TASK STATEMENT - Could you reproduce, exactly and alone, the lines running from the one with "Instruction: Click the sort" to the end of the data below?

DATA UNDER STUDY -

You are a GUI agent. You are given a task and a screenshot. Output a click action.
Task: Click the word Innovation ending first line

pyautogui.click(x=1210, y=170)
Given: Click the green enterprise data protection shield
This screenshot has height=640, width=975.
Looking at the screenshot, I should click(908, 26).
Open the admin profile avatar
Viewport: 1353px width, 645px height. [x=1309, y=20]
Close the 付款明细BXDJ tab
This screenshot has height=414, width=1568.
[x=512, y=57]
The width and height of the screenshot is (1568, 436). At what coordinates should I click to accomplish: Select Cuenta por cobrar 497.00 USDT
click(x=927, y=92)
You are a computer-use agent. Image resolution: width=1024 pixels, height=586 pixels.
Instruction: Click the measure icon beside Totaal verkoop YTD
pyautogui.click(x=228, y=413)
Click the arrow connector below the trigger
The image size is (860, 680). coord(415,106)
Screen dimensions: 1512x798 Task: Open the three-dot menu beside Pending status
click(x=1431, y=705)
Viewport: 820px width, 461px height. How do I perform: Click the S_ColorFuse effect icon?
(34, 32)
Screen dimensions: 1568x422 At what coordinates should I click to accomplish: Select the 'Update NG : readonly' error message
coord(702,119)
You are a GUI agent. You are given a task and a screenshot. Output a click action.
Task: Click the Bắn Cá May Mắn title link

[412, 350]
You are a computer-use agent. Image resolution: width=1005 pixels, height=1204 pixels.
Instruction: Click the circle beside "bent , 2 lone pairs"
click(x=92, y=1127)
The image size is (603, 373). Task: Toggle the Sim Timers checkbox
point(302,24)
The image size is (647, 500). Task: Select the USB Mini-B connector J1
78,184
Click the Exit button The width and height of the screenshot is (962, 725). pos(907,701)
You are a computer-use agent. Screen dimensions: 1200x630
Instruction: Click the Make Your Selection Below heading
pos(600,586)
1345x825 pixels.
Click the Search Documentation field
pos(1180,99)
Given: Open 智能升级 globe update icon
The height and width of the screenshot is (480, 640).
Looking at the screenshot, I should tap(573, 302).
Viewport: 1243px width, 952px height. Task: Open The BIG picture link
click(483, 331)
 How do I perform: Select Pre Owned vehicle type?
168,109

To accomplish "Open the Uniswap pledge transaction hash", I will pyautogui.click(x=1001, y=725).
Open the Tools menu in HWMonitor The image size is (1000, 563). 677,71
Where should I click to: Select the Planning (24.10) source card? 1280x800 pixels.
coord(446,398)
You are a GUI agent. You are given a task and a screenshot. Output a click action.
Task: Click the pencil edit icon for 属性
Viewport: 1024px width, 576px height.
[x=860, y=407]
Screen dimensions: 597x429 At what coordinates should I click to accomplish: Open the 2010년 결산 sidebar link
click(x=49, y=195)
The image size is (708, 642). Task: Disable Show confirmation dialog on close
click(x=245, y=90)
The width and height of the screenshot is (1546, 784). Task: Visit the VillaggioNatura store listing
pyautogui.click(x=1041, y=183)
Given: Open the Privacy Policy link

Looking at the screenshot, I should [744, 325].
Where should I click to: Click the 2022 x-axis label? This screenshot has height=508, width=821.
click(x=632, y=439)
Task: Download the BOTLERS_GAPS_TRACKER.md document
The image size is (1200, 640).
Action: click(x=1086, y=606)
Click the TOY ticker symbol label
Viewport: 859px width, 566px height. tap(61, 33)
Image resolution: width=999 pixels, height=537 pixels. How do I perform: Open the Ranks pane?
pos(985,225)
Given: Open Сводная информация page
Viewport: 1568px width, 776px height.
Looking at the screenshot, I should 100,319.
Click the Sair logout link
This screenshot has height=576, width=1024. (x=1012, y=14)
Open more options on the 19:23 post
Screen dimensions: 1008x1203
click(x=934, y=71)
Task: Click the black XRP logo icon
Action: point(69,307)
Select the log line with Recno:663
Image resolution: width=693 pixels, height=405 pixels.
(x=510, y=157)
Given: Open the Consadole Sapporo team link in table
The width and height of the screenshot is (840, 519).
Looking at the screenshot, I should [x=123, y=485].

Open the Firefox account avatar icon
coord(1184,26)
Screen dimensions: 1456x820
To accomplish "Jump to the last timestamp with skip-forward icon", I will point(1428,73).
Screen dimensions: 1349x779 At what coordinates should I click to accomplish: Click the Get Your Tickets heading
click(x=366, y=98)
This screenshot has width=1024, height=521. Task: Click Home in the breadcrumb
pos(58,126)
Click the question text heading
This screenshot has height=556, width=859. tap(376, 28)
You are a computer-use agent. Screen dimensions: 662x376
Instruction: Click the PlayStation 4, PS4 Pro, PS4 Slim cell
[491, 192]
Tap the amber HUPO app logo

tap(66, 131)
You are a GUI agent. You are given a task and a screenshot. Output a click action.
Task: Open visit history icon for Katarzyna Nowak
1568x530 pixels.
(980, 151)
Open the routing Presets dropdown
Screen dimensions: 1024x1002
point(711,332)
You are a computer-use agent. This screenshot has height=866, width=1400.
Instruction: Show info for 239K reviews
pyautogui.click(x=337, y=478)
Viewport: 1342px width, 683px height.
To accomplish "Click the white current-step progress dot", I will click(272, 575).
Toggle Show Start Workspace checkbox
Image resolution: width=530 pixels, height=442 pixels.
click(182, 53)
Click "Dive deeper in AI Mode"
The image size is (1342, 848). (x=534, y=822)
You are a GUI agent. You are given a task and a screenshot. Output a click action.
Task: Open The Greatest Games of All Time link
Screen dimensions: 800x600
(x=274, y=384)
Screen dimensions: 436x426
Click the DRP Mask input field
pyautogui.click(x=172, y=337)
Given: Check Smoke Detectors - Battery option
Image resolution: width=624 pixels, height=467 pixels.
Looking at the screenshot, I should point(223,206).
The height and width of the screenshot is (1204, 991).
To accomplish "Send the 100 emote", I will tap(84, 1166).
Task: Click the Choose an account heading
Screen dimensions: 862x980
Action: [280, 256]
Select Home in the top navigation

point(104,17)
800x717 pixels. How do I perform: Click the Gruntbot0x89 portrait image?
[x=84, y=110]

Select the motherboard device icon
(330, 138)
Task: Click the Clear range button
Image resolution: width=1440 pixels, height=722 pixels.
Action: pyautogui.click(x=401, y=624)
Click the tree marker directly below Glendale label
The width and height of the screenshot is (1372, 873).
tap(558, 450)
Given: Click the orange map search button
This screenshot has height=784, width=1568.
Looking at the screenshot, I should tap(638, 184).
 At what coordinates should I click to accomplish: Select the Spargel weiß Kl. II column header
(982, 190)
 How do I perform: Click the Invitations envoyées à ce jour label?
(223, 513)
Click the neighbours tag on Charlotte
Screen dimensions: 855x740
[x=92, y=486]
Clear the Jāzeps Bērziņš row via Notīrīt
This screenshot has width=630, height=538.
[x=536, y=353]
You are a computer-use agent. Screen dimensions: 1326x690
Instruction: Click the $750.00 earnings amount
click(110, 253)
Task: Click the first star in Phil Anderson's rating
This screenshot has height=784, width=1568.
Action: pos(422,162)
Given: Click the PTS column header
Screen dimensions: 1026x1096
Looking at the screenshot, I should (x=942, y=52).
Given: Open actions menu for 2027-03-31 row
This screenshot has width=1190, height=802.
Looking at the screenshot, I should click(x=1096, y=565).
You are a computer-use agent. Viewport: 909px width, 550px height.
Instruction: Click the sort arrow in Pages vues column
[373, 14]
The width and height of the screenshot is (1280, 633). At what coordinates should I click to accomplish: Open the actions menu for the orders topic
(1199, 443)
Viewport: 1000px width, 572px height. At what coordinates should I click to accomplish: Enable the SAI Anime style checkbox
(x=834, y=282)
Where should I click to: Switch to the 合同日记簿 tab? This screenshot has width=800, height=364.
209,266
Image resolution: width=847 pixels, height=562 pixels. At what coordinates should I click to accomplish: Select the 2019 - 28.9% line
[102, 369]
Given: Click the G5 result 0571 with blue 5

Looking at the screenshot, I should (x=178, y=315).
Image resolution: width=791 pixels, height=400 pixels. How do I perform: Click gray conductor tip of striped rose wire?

RESPONSE FOR THIS EXERCISE -
Instruction: Click the sort arrow in Pages vues column
[373, 14]
The width and height of the screenshot is (1280, 633). At what coordinates should I click to accomplish: Open the actions menu for the orders topic
(1199, 443)
Viewport: 1000px width, 572px height. At what coordinates should I click to accomplish: Enable the SAI Anime style checkbox
(x=834, y=282)
Where should I click to: Switch to the 合同日记簿 tab? This screenshot has width=800, height=364.
209,266
Image resolution: width=847 pixels, height=562 pixels. At what coordinates should I click to accomplish: Select the 2019 - 28.9% line
[102, 369]
Given: Click the G5 result 0571 with blue 5

Looking at the screenshot, I should (x=178, y=315).
Image resolution: width=791 pixels, height=400 pixels. How do I perform: Click gray conductor tip of striped rose wire?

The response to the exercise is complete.